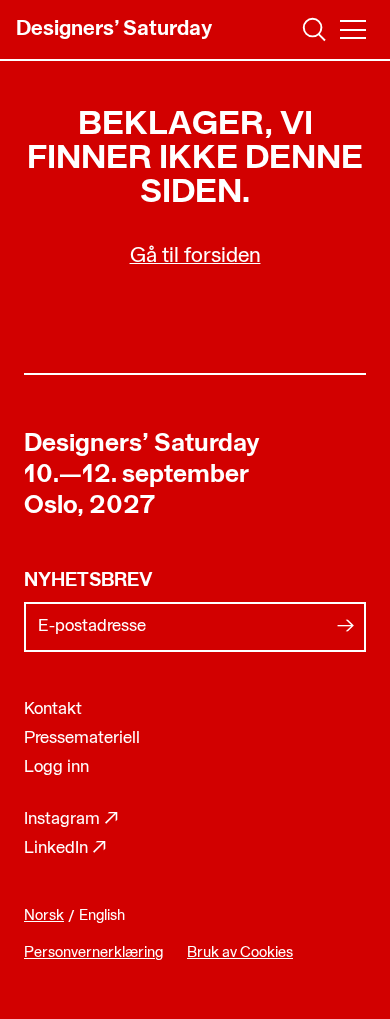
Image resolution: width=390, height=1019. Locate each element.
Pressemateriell (82, 738)
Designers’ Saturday (141, 444)
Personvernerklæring (93, 953)
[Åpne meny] (353, 29)
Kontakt (53, 709)
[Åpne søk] (314, 29)
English (102, 916)
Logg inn (56, 767)
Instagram (71, 819)
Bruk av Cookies (240, 953)
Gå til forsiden (195, 256)
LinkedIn (65, 848)
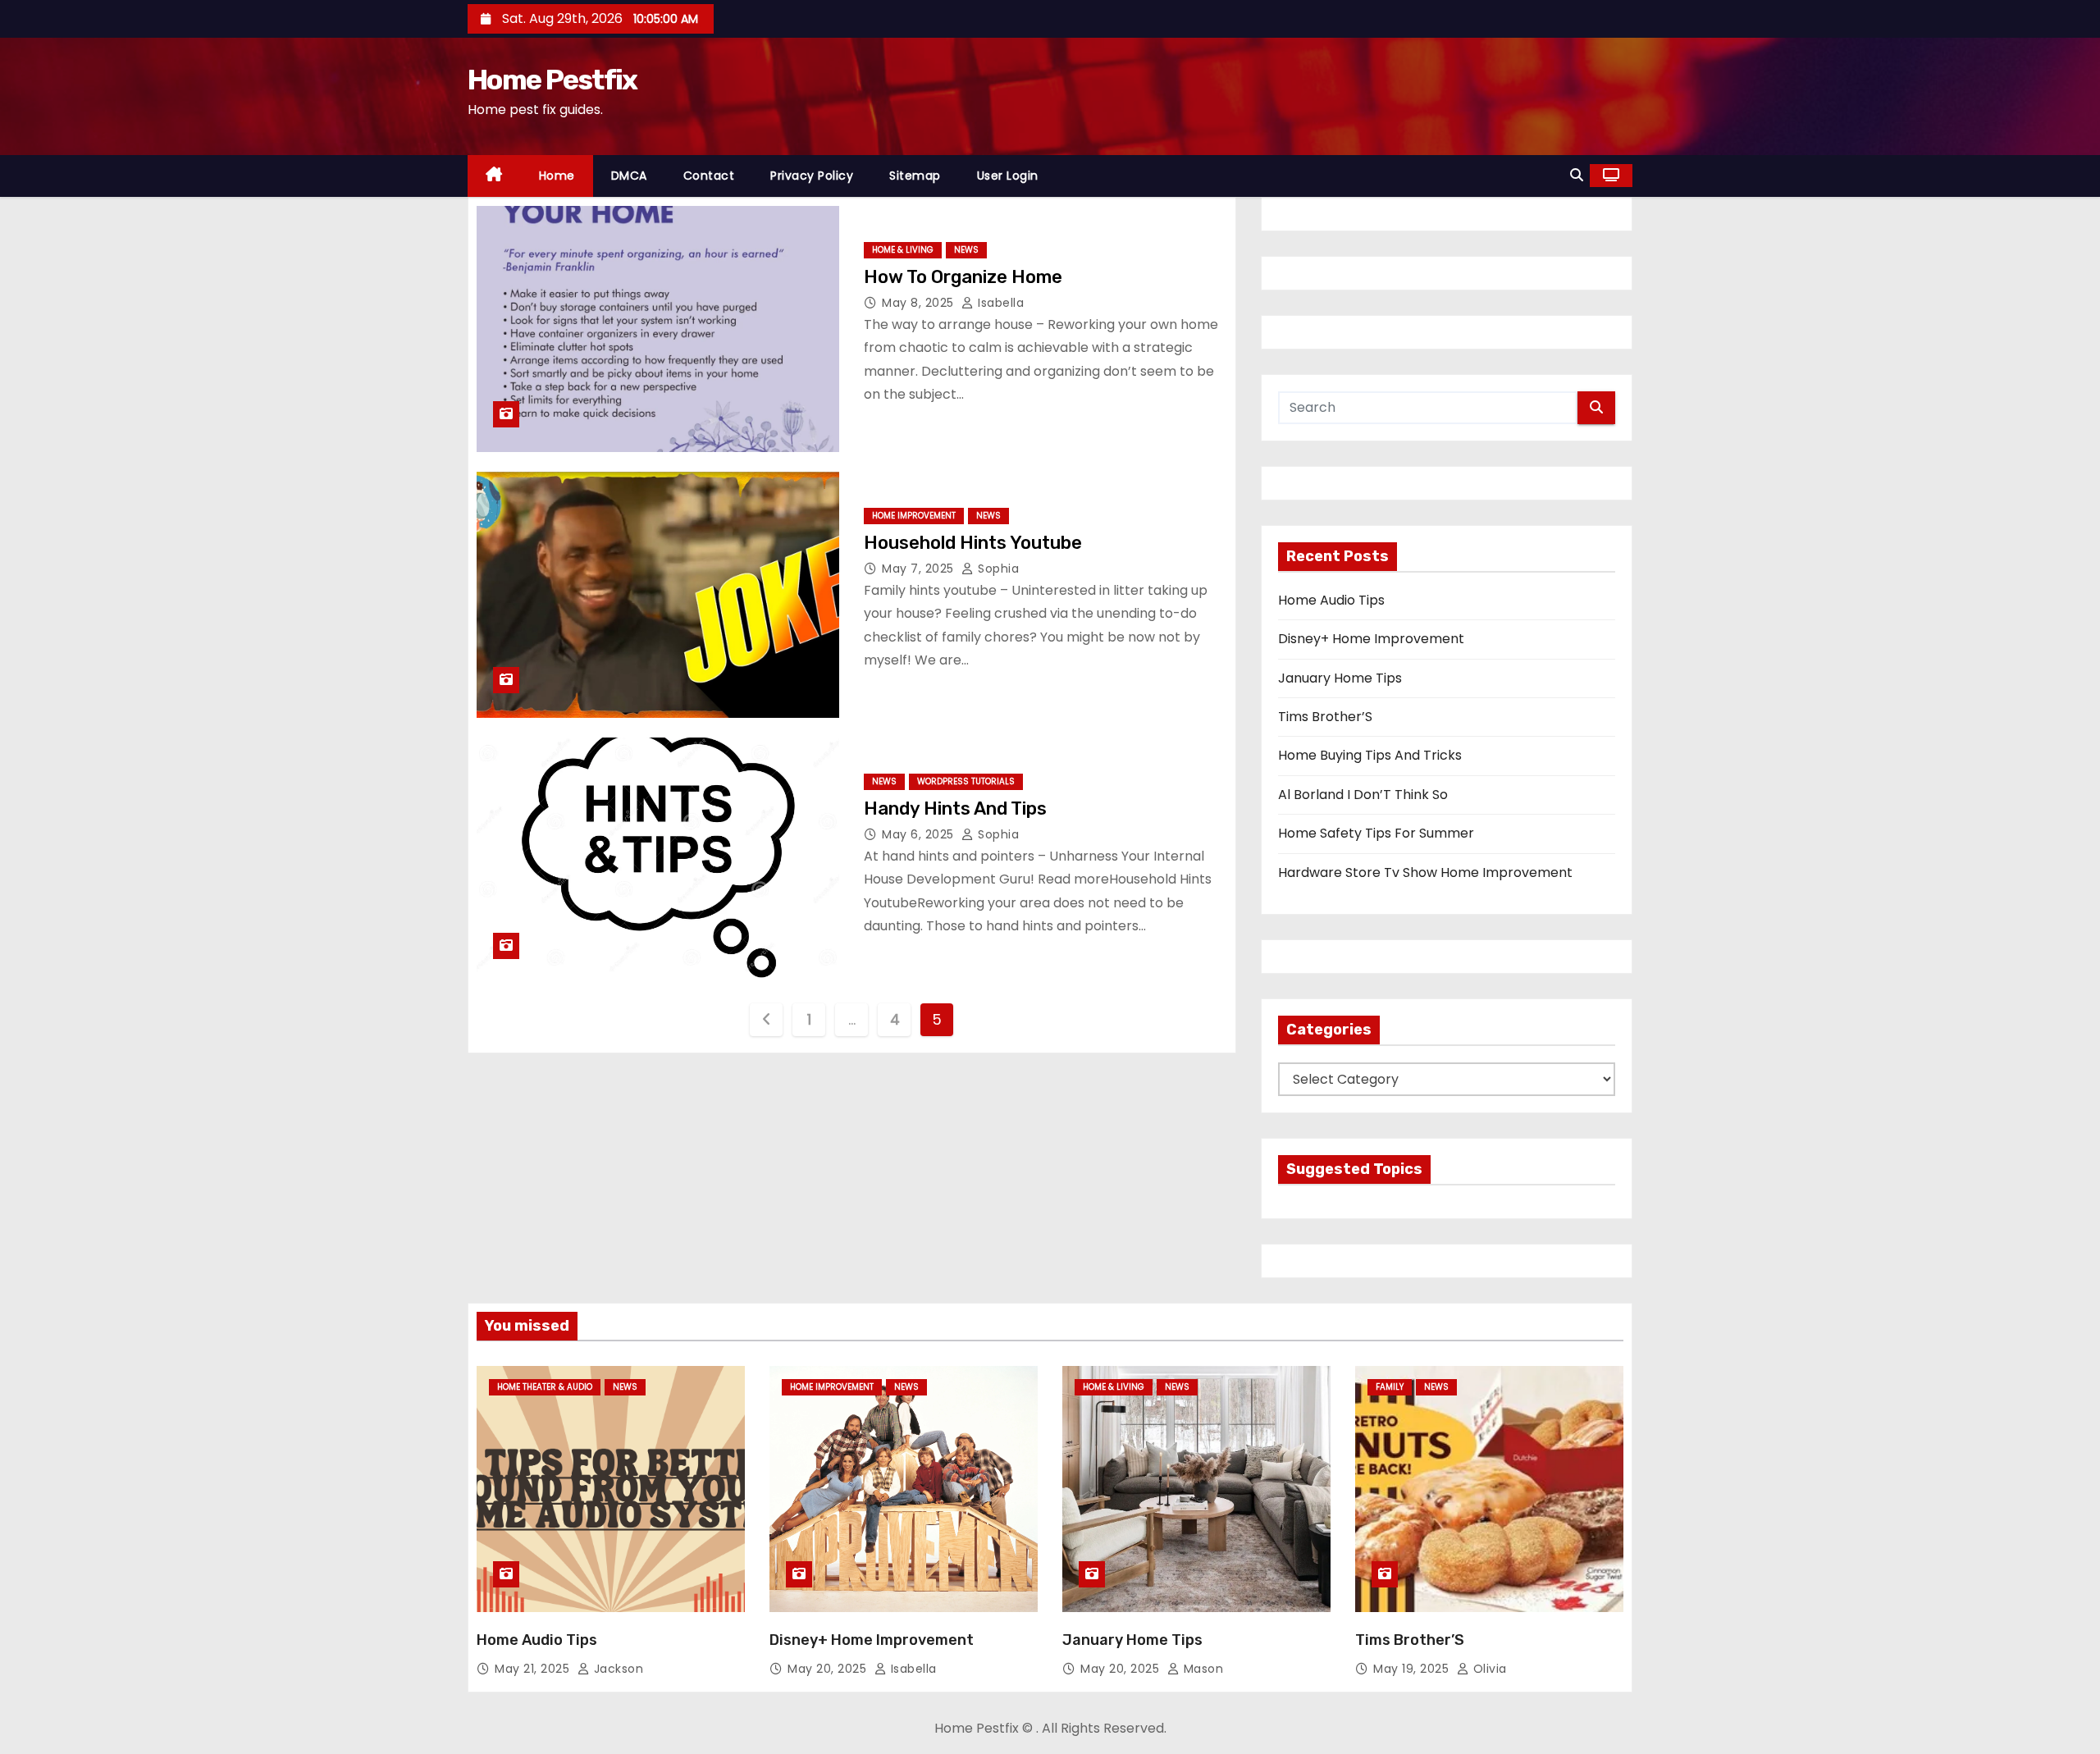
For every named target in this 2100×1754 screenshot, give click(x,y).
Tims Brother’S (1325, 716)
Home (557, 175)
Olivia (1488, 1668)
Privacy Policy (811, 175)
----------
→ Your assignment: Nothing but an exact repeat of the records, pictures excluded, belongs in the answer.

→ Answer to this task:
Image resolution: width=390, height=1019. Locate each element.
Pressemateriell (82, 738)
Designers’ Saturday (141, 444)
Personvernerklæring (93, 953)
[Åpne meny] (353, 29)
Kontakt (53, 709)
[Åpne søk] (314, 29)
English (102, 916)
Logg inn (56, 767)
Instagram (71, 819)
Bruk av Cookies (240, 953)
Gå til forsiden (195, 256)
LinkedIn (65, 848)
For every named target in this 2100×1754 screenshot, give click(x,y).
Tims Brother’S (1325, 716)
Home (557, 175)
Olivia (1488, 1668)
Privacy Policy (811, 175)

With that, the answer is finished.